With the creative backing of David Fincher and artist/writer Eric Powell, Blur Studio has taken to Kickstarter to raise $400,000 in support of a story reel for a proposed animated feature film based on Powell's small-press comic book series The Goon. The film would be co-directed by Blur Studio co-founder Tim Miller and longtime Blur director Jeff Fowler.
 
You might think someone like David Fincher might be able to, ahem, kickstart a project all by himself, but Blur says Fincher and the others behind the project have already invested "hundreds of thousands" of their own dollars and many hours of work. They've already made a widely circulated proof-of-concept clip starring the voices of Paul Giamatti and Clancy Brown. (You can watch it below.) But there are no takers among the big studios so far, Blur says, largely because a PG-13 animated film — and a Goon film would be a PG-13 proposition at the very least — is a tough sell in Hollywood.
 
 
The last time Miller and Fincher got together on a project, the result was the widely admired opening title sequence for The Girl with the Dragon Tattoo. Miller is also slated to direct the X-Men spin-off Deadpool for Fox and a live-action adaptation of Warren Ellis comic Gravel for Legendary Pictures. Fowler, meanwhile, is probably best-known for the Oscar-nominated animated short "Gopher Broke." So, yeah, these guys might know a thing or two about bringing a project to fruition.
 
If you contribute to the project, rewards include lots of behind-the-scenes views of the filmmaking process, special The Goon Kickstarter T-shirts, a "faux bronze" figure, and signed memorabilia.
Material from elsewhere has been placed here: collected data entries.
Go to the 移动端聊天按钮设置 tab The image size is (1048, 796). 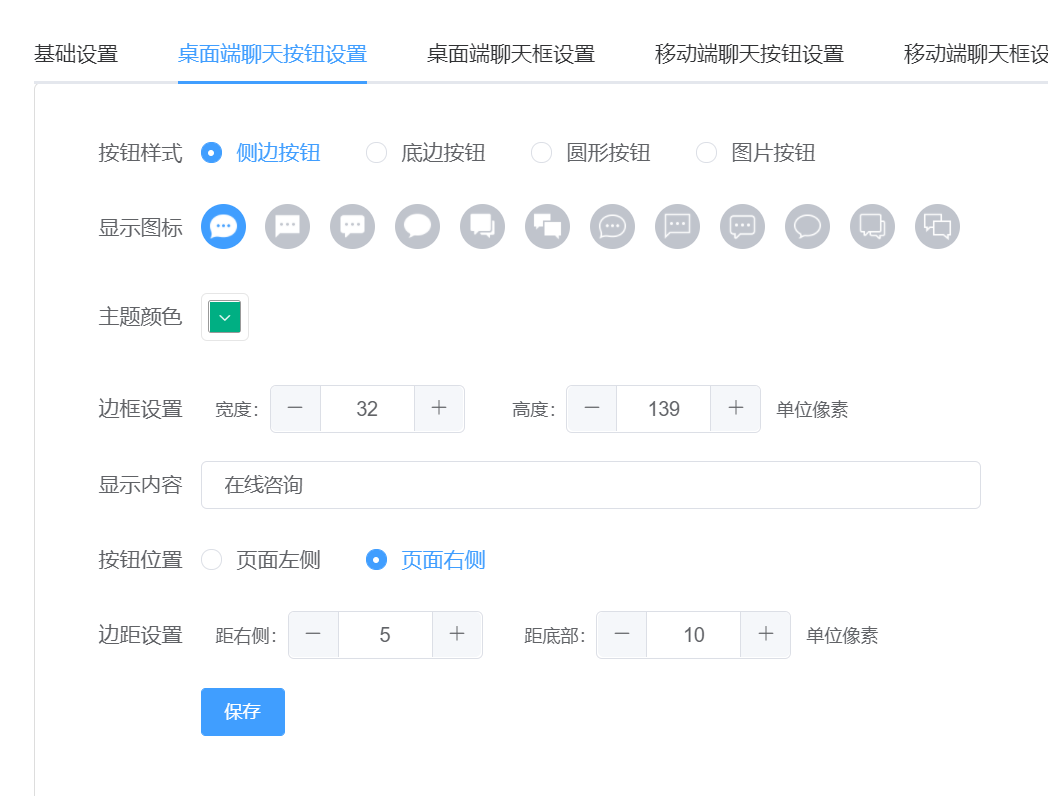pyautogui.click(x=749, y=54)
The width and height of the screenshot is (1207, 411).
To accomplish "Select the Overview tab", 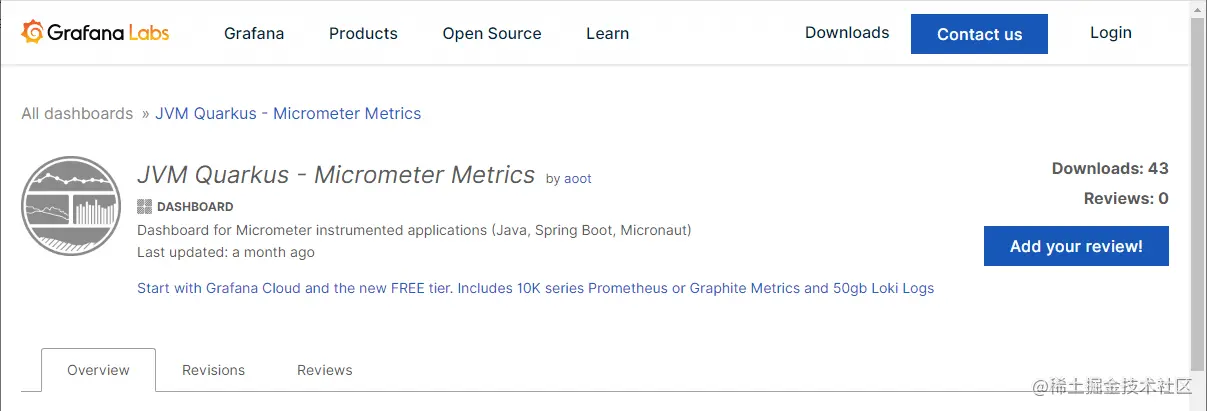I will point(98,370).
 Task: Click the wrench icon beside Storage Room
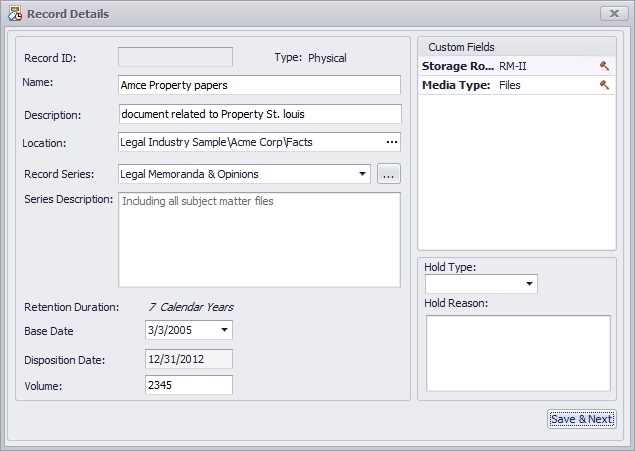click(x=604, y=66)
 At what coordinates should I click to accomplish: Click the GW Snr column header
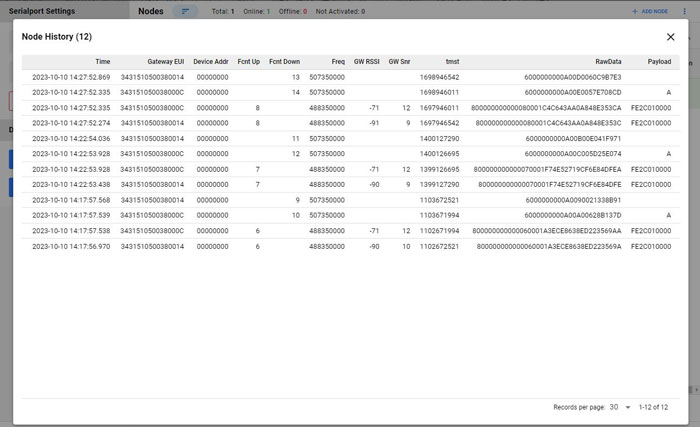click(399, 62)
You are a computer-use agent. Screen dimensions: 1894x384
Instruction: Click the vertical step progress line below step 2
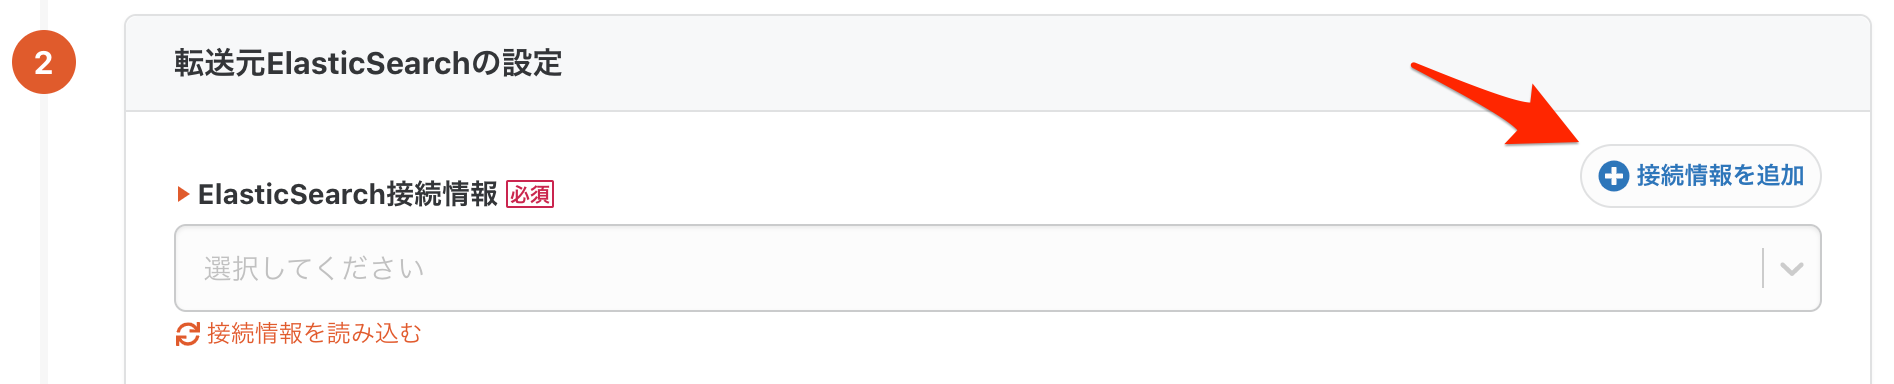click(x=44, y=240)
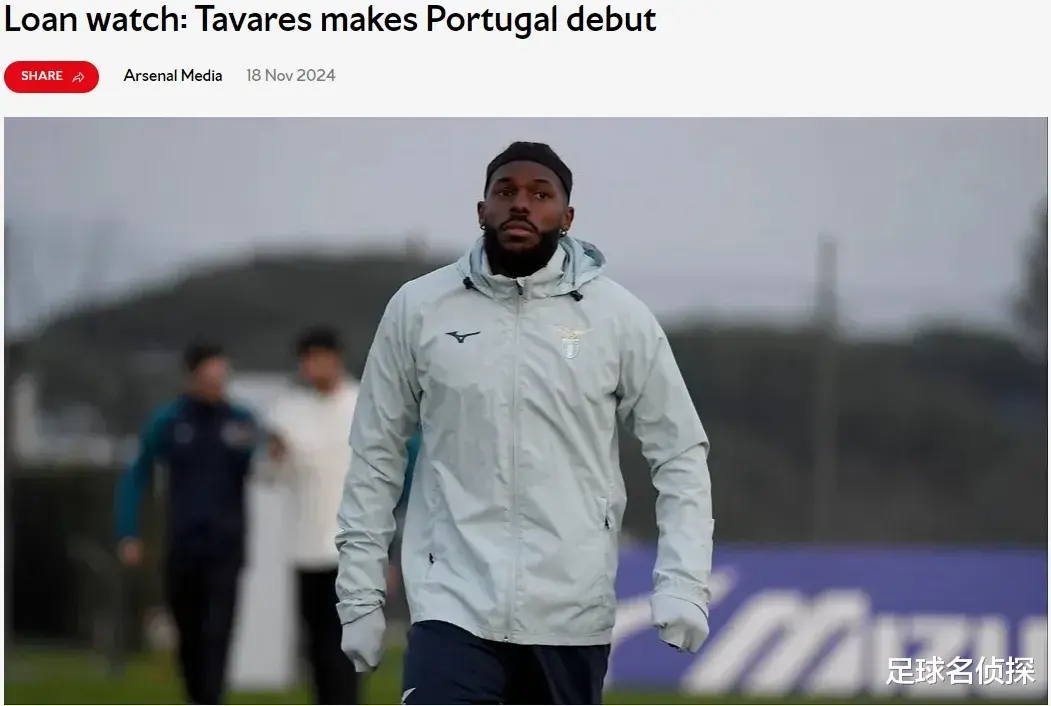This screenshot has height=706, width=1051.
Task: Click the word Portugal in the headline
Action: (x=491, y=19)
At the $10,000 pledge level, you get to chill out at a private screening of the story reel, plus lunch, at Blur Studio. There's no guarantee, of course, that a $400,000 story reel will lead to a greenlight for the full feature film, but Fincher, Fowler, and Miller sure seem to be having fun drumming up grassroots support for the project. "If you're torn," suggests Fincher in a Kickstarter video aimed squarely at highly engaged film fans, "ask yourself: Does Hollywood know better than you?"